22話『クリスマスの一か月前』
「分かったよ、ホームルーム終わったら六階な」
と、小さな体は呼吸をするたびに胸を膨らませた。莉緒はそう言ってから自分の教室に走った。
ホームルームが始まり、三月はニコニコとしながらカバンからお菓子を取り出して、にししと悪い笑みを浮かべて一本食べた。
「ねぇねぇ、修哉くん、一本どう?」
「……バレたら怒られるぞ? じゃ、一本だけ」
「これで共犯だねぇ~」
「まったく」
それから一切バレることなくホームルームは終わり、俺たちは一足先に六階の自販機前に集まった。
「ねー、あと一ヶ月でもうクリスマス目前だねー」
と、三年生の会話が聞こえる。
「今年はカレシ?」
「まだ告白もされてないのにマジウケる~」
と、意外と寂しい会話。そんな会話が下のフロアから上がる。
そんな恋の悩みに焦がれる女子とは逆に俺はちょっと自分の体温が高いなと感じ、もしかしたらインフルエンザに罹ったかも、だとしたらバイトは休みかせっかく皆勤だったのに、と考えていた。
そんな女子の話を聞いてか、合わせる様に莉緒が言う。
「いいねー、二人とも、私は今年もクリボッチかー」
その視線はきっと「私も二十四か二十五どちらかでいいから相手してよ」というものだと思う。けれど勝手な想像は命取りになりかねない。
「クリスマスに……男女二人……聖なる夜……」
「また鼻血とかやめてよ? そうだ、来月のシフトちゃんと店長に言っておきなよ? あの人独身だし、彼女いないから嫌がらせでクリスマス二日ともシフト入れられるよ? 絶対」
「うわ、大人気ねー、だからモテないんだ」
「うーわ、今の言葉店長にチクっちゃお」
「――莉緒は店長の彼女か!」
「命がおしけりゃ冗談か本気かわからないことは言わない事ね。それに言うわけないでしょ?

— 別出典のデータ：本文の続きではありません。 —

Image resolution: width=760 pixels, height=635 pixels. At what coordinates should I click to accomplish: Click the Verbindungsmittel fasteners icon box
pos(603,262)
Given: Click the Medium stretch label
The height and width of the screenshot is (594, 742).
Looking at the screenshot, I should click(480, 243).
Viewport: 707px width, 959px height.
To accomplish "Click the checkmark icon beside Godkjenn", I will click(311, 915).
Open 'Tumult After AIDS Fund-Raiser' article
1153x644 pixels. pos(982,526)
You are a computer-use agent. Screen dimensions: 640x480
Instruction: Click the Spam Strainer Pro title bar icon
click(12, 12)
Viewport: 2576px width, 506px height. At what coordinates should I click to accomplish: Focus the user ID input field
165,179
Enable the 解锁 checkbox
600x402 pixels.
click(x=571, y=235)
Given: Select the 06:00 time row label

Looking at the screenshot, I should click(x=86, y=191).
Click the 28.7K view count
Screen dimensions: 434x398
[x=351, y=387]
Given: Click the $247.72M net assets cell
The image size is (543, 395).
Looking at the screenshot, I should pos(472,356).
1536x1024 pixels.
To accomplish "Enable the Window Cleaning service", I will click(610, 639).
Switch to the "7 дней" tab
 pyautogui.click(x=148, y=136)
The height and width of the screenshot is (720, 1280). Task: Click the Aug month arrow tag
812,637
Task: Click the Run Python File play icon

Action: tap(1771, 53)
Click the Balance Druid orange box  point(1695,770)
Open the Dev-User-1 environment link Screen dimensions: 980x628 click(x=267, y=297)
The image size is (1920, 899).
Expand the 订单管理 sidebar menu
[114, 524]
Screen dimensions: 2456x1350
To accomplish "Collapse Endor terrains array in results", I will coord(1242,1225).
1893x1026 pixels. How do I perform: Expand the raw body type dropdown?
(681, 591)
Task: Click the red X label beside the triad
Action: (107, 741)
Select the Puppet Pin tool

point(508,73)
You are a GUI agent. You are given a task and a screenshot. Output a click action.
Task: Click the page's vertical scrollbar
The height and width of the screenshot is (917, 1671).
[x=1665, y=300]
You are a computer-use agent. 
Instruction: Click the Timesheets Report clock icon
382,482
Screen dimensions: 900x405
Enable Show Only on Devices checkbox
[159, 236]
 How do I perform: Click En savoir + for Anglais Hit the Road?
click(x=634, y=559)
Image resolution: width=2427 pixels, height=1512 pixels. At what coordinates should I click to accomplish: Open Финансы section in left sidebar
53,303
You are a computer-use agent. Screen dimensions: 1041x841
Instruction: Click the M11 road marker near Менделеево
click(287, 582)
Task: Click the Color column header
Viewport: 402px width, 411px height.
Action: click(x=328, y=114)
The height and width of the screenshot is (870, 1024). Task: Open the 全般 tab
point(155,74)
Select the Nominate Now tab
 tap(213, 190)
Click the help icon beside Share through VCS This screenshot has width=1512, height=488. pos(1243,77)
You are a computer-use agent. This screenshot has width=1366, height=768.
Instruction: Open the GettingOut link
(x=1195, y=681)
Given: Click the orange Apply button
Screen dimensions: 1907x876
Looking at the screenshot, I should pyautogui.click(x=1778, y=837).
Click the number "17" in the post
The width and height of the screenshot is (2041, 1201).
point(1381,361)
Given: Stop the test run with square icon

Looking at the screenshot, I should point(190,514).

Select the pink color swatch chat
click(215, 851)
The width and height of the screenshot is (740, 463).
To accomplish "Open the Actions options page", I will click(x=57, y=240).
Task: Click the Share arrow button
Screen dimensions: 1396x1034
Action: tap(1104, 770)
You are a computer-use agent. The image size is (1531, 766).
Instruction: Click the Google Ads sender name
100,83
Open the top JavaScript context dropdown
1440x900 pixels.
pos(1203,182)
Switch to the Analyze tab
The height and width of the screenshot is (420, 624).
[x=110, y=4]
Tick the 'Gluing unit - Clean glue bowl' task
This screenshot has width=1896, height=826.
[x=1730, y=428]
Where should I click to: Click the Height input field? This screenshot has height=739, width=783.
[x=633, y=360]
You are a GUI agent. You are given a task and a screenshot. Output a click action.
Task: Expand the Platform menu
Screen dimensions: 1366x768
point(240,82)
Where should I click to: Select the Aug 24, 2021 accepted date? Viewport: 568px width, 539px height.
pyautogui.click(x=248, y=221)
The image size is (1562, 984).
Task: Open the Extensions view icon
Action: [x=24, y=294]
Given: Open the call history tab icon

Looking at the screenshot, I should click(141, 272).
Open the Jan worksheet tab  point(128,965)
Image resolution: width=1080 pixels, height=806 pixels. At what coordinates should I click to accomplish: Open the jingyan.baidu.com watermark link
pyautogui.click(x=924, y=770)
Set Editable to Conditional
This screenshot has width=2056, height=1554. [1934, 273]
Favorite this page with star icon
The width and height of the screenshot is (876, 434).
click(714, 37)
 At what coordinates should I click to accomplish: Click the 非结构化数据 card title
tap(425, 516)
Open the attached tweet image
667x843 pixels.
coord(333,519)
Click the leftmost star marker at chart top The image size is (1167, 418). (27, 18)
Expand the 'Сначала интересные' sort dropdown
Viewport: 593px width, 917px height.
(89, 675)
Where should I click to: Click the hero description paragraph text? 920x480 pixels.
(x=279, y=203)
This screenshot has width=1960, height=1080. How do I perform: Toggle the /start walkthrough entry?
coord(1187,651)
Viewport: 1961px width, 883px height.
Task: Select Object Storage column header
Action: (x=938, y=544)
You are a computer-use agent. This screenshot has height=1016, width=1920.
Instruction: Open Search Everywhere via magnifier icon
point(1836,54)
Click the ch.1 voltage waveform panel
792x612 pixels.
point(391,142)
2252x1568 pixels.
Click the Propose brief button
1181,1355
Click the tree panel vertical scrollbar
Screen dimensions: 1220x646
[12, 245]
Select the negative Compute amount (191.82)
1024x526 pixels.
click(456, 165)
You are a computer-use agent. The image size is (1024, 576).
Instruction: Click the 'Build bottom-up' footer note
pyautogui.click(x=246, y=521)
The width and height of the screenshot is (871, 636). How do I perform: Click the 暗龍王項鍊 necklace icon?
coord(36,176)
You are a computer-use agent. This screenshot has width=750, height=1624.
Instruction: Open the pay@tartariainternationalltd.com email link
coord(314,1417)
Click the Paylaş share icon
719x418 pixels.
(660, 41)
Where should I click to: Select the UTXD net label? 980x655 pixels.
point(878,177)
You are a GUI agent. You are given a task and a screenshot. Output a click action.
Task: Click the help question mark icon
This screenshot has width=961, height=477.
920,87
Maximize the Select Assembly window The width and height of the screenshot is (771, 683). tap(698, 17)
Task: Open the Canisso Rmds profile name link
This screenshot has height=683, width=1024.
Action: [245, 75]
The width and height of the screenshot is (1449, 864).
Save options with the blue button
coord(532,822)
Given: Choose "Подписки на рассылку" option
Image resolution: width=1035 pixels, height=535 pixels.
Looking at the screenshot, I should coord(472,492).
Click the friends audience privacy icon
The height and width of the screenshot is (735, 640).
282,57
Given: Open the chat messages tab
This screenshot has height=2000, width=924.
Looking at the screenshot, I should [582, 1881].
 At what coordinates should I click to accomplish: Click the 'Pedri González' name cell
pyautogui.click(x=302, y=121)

そしたら三月にも迷惑掛かるし。あと修哉が私の事どんな風に見てるか大体予想はついた」
俺は痛む頭をさすりながら土下座。鉄板の上じゃないだけ救いだ。
土下座から頭をあげようとするとそこには厚手のタイツ――。そのあと俺は三月に付き添われて保健室へ、というエンドは免れる。俺は下を向きながら起き上がる。
「顔上げたら蹴るところだったわ、命拾いしたね」
三月は莉緒の怒りを鎮めるように、口にお菓子を一本渡した。
「あぁ、一瞬走馬灯が見えたよ、きっと予知夢でも見たのかも」
「バカなこと言わなくていいから。三月? クリスマス行きたいところあったらちゃんと言いなよ? 絶対家でゴロゴロする羽目になるから」
え、ダメなの? という視線をあえて莉緒に送る。睨まれる。冗談なのに。
「まぁ、さすがにそれは無いさ、なぁ? イルミネーションとか? ちょっといいフレンチのレストランでディナーとか? あとはまぁ、ねぇ?」
「あとは? ねぇ私そう言うのよくわかんないの教えて? ね、三月も知りたいでしょ?」
「う、うん」
莉緒の押しに負ける様に苦笑いでうなずく。そこだけは折れないでほしかった。
「言えるかこんなところで!」
「――言えないことしようとしてたんだ!」
「してねぇよ!」
「あと、フレンチのディナーなんてもう予約でいっぱいでしょ?」
「え?」
「何にも考えてないの?」
「……」
「……」
「…………」
「わ、私が作るよ! クリスマスメニュー!」
莉緒が慰める様な笑顔で三月の肩に手を置く。俺はもう微笑むしかない。こんなたった十分の時間すら幸せなのだから、俺の未来は明るいなぁ。